Task requirements
From the line containing "Given: Click the 'Test' value in the dropdown" through the last line of the records below, each line is to be repeated exactly; pictures are to be omitted.

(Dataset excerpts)
——

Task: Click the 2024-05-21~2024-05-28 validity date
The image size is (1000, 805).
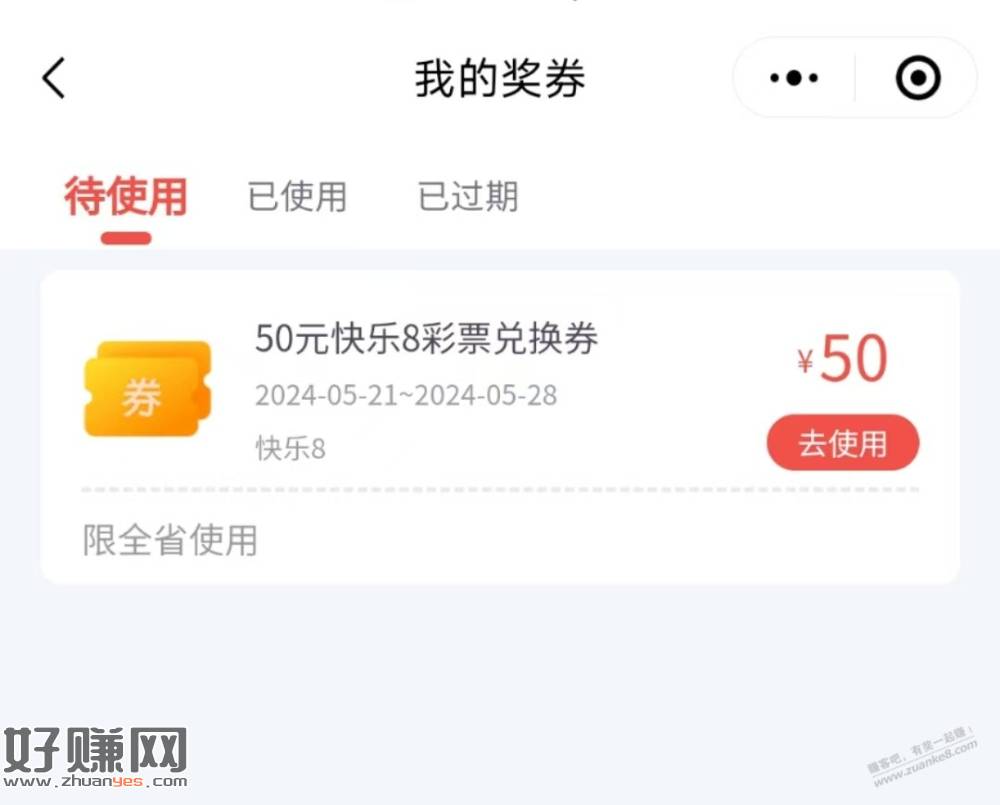Action: (406, 395)
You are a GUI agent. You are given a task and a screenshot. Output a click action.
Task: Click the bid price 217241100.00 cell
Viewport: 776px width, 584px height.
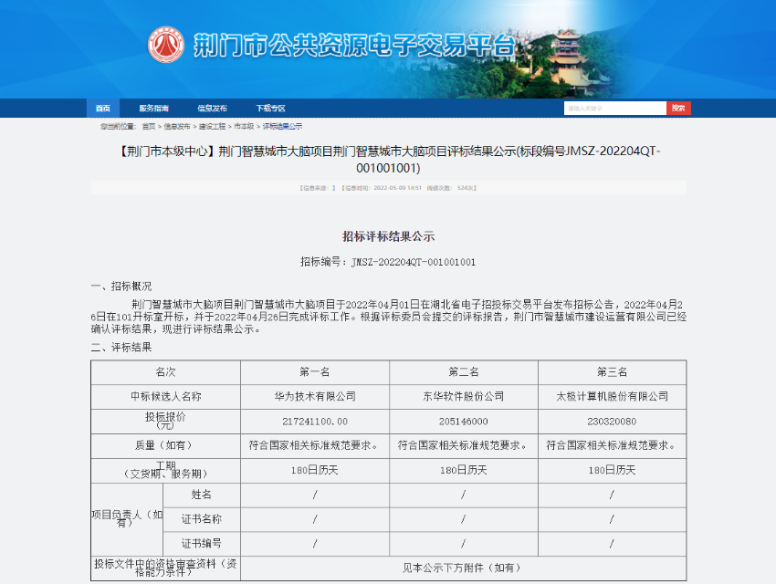(313, 421)
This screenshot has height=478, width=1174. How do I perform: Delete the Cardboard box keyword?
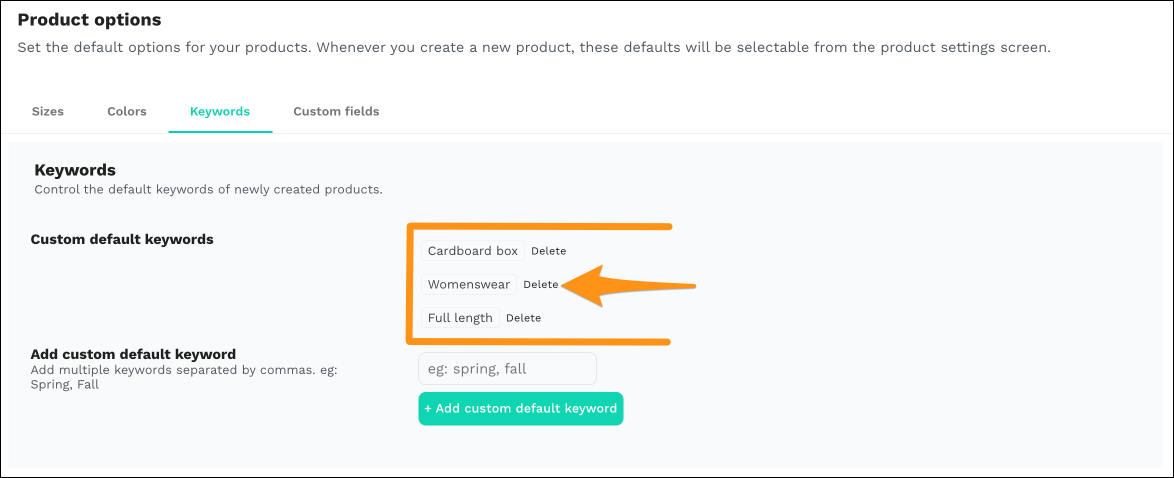point(549,251)
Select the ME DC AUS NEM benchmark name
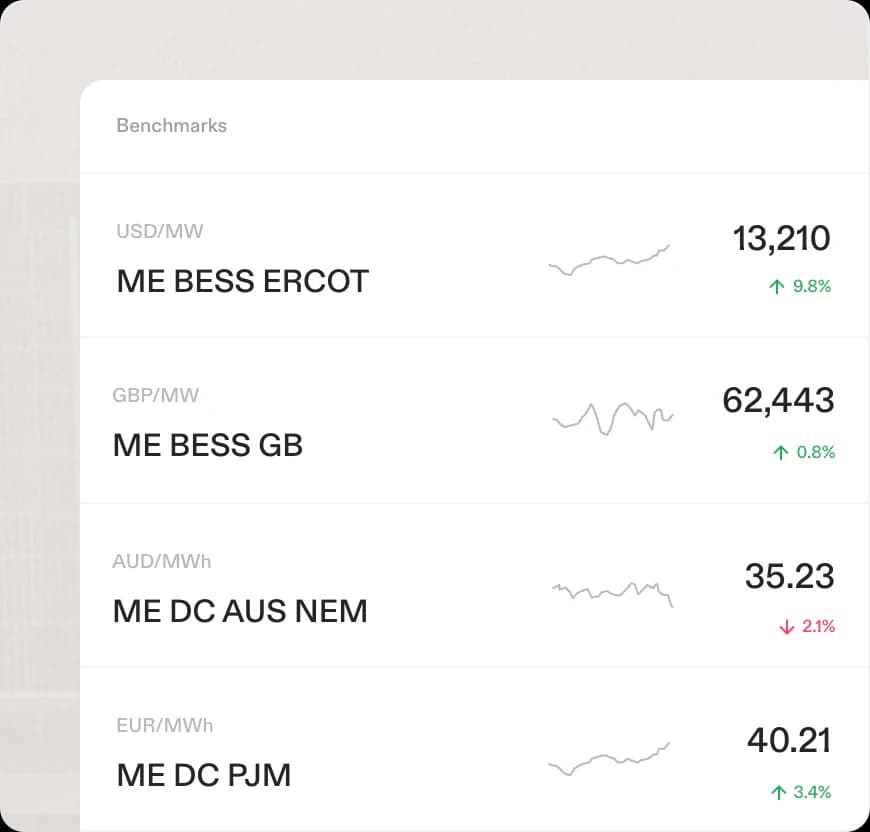This screenshot has height=832, width=870. [240, 611]
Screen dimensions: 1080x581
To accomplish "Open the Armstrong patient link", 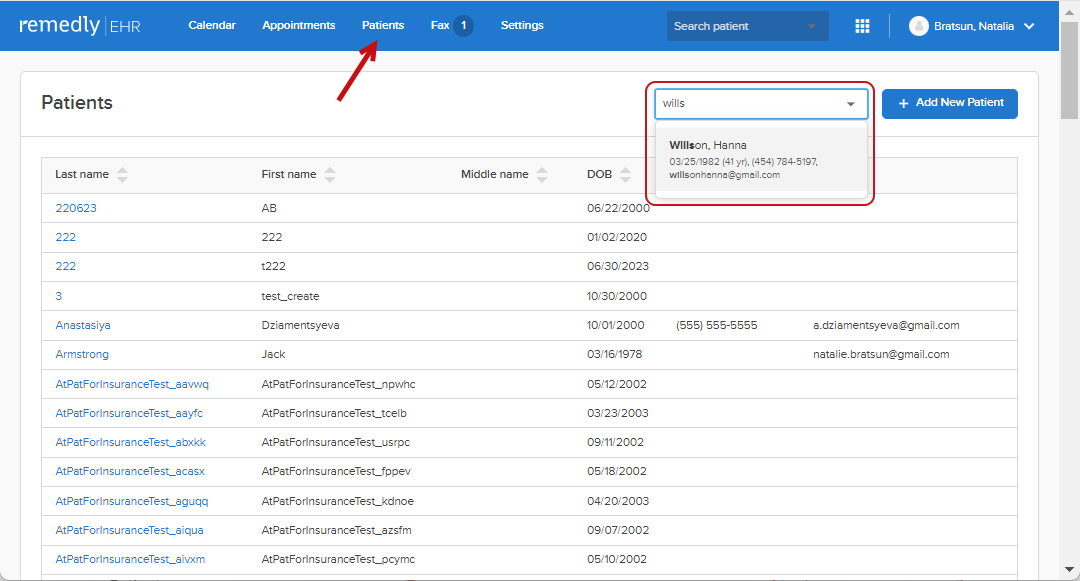I will [x=82, y=354].
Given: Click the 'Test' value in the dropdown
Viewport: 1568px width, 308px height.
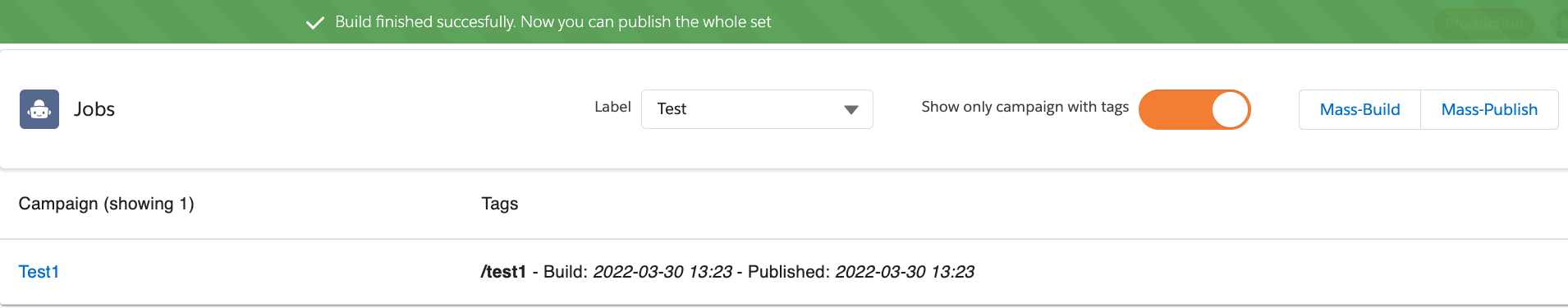Looking at the screenshot, I should [x=672, y=108].
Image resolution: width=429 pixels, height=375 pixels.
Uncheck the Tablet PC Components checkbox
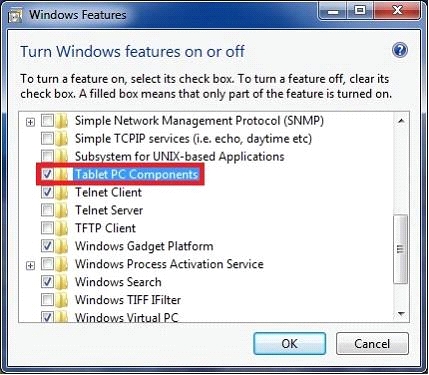tap(47, 174)
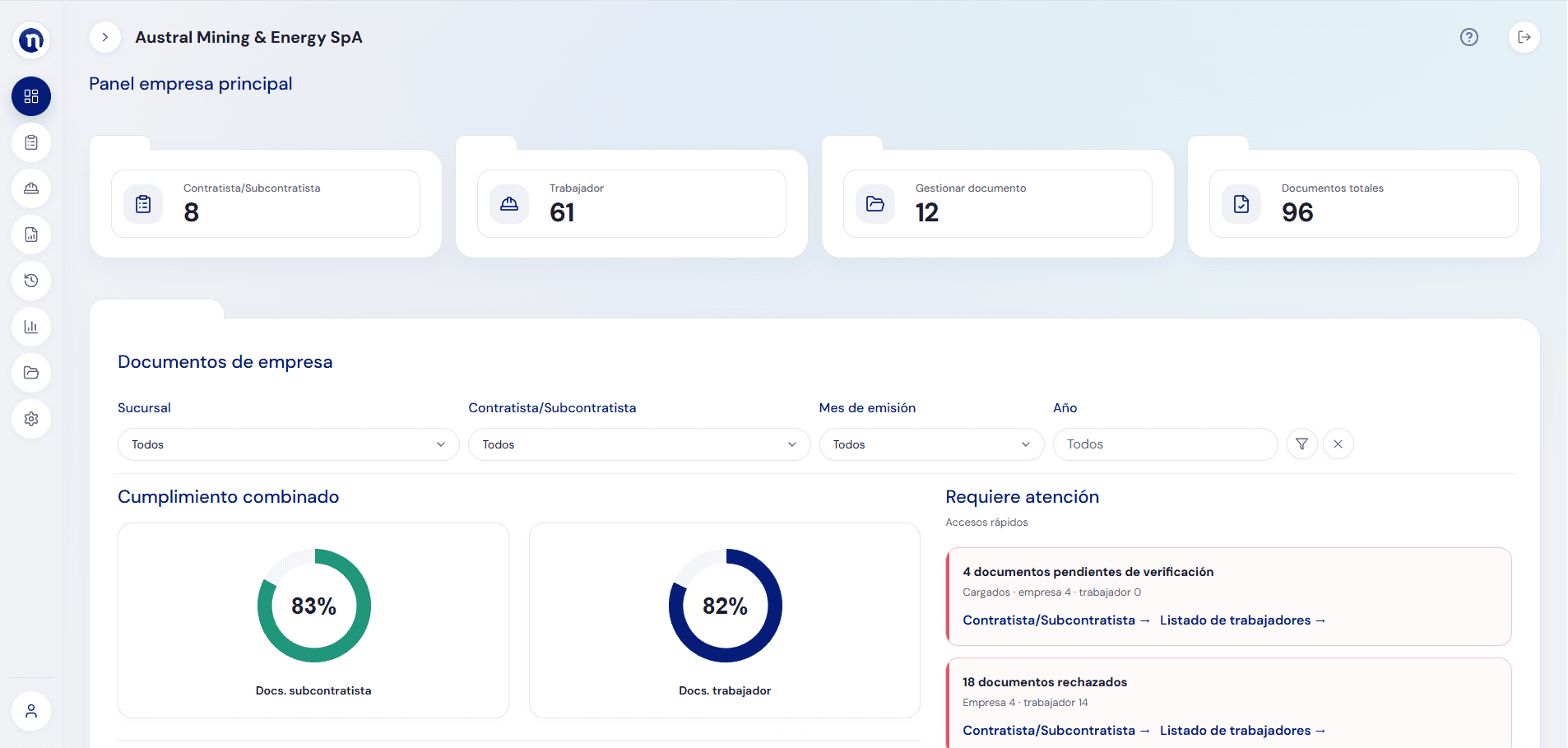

——

Exercise output
Given: Click the 'Test' value in the dropdown
Viewport: 1568px width, 308px height.
Looking at the screenshot, I should [x=672, y=108].
Image resolution: width=429 pixels, height=375 pixels.
Uncheck the Tablet PC Components checkbox
tap(47, 174)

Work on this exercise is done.